• [Task data]:

=======

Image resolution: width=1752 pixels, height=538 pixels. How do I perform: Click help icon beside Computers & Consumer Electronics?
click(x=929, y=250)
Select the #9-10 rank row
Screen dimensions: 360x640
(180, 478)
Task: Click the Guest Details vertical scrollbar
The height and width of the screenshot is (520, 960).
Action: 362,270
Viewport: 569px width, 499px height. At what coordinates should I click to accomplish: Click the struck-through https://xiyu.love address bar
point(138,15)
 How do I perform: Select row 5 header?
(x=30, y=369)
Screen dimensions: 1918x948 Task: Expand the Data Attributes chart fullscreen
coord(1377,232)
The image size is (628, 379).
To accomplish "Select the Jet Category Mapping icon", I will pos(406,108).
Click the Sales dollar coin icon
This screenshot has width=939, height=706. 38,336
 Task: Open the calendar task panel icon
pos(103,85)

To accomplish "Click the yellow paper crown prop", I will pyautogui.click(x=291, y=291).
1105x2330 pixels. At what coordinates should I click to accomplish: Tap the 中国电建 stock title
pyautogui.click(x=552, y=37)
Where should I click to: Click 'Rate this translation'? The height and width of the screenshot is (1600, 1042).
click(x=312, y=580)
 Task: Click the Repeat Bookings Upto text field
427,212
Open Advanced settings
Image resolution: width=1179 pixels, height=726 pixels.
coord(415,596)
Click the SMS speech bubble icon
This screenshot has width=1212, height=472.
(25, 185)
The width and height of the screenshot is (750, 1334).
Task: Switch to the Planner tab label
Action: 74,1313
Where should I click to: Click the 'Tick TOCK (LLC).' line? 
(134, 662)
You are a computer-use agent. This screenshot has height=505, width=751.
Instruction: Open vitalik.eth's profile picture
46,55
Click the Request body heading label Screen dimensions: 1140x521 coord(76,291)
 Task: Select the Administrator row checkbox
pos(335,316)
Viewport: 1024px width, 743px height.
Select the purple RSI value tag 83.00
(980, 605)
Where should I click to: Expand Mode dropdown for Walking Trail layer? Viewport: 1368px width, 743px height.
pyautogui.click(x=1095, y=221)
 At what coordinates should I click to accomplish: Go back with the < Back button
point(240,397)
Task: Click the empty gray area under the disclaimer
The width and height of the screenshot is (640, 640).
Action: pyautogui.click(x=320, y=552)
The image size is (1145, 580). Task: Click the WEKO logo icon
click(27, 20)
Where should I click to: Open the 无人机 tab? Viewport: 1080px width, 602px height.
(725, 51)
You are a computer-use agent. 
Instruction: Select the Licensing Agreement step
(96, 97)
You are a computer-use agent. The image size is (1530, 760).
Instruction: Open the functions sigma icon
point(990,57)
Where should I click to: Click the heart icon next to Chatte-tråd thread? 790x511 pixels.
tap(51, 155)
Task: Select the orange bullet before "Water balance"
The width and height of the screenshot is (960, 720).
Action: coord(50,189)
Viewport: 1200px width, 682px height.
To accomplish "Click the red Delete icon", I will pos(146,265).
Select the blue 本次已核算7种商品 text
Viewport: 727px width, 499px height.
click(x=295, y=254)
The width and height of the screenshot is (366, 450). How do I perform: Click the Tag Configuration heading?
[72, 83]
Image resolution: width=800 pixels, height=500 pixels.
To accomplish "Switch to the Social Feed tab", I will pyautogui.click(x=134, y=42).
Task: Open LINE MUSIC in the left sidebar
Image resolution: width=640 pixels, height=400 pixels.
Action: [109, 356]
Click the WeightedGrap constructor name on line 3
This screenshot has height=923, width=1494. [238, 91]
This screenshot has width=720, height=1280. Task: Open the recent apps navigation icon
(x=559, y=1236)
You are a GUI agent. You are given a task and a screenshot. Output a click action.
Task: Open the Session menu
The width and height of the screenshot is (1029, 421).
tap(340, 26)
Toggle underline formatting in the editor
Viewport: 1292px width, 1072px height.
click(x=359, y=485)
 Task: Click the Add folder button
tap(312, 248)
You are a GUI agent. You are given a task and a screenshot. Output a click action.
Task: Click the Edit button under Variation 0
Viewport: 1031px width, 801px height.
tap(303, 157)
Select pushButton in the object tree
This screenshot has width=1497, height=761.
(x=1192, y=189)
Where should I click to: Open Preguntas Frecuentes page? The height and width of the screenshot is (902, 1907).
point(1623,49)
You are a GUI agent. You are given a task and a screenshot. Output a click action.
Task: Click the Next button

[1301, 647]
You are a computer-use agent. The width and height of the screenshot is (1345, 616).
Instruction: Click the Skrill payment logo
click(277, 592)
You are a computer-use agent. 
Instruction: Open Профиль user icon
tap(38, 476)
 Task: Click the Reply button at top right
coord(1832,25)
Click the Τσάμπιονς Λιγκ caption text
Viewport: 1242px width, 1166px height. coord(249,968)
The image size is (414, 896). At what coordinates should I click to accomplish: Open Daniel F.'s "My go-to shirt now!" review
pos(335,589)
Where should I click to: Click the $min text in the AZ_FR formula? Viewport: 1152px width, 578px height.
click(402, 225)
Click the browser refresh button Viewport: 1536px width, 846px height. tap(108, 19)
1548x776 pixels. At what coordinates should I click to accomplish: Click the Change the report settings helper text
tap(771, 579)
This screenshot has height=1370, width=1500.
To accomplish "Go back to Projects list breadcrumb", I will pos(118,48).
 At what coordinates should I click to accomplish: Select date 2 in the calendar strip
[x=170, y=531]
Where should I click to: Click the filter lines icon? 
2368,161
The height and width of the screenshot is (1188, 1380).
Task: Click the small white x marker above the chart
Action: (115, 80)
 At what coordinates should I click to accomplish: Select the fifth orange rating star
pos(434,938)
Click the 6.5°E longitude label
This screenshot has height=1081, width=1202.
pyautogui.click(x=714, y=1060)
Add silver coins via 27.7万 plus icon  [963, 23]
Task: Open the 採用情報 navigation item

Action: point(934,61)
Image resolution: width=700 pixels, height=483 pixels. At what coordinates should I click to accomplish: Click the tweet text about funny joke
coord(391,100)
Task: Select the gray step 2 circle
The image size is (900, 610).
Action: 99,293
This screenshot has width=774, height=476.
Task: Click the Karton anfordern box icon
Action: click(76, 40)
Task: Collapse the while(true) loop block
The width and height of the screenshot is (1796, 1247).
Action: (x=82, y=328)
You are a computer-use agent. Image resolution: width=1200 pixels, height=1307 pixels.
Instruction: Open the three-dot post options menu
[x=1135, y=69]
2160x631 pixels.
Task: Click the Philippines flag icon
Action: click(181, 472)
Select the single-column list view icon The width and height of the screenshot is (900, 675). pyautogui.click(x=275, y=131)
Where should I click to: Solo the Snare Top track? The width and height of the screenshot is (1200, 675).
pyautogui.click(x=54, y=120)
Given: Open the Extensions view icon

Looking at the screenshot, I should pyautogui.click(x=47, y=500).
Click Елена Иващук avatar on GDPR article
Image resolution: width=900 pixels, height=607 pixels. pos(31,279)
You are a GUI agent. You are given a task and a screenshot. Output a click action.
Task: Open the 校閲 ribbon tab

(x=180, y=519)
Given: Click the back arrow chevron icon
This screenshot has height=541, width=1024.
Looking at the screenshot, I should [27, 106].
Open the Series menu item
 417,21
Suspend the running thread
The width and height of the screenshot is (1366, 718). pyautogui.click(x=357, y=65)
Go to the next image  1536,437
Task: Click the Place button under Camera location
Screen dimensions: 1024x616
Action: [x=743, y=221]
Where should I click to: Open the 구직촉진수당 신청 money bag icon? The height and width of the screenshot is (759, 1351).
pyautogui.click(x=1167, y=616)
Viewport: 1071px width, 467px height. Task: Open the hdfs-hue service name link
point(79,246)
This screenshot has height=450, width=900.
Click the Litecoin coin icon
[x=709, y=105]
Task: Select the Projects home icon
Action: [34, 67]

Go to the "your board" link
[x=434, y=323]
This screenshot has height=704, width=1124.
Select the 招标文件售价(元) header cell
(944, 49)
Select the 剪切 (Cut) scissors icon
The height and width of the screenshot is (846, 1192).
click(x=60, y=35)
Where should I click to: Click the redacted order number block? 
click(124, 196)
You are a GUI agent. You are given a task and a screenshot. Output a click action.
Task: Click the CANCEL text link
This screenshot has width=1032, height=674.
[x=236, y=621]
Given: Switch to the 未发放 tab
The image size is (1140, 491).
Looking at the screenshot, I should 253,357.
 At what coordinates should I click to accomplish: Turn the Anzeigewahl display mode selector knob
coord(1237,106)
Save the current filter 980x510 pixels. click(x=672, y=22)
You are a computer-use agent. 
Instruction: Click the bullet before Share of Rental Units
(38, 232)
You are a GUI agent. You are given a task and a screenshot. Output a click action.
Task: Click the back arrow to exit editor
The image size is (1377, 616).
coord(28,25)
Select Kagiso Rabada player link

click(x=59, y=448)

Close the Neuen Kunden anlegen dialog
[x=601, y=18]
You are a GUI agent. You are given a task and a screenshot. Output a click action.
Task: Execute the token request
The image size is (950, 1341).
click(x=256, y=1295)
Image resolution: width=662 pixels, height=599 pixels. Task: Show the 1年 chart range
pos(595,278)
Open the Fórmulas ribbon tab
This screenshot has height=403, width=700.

=======

• [Brief]: Among the entries, how many lines hold the string "arrow"? Answer with a bare number.

• [Result for this exercise]: 2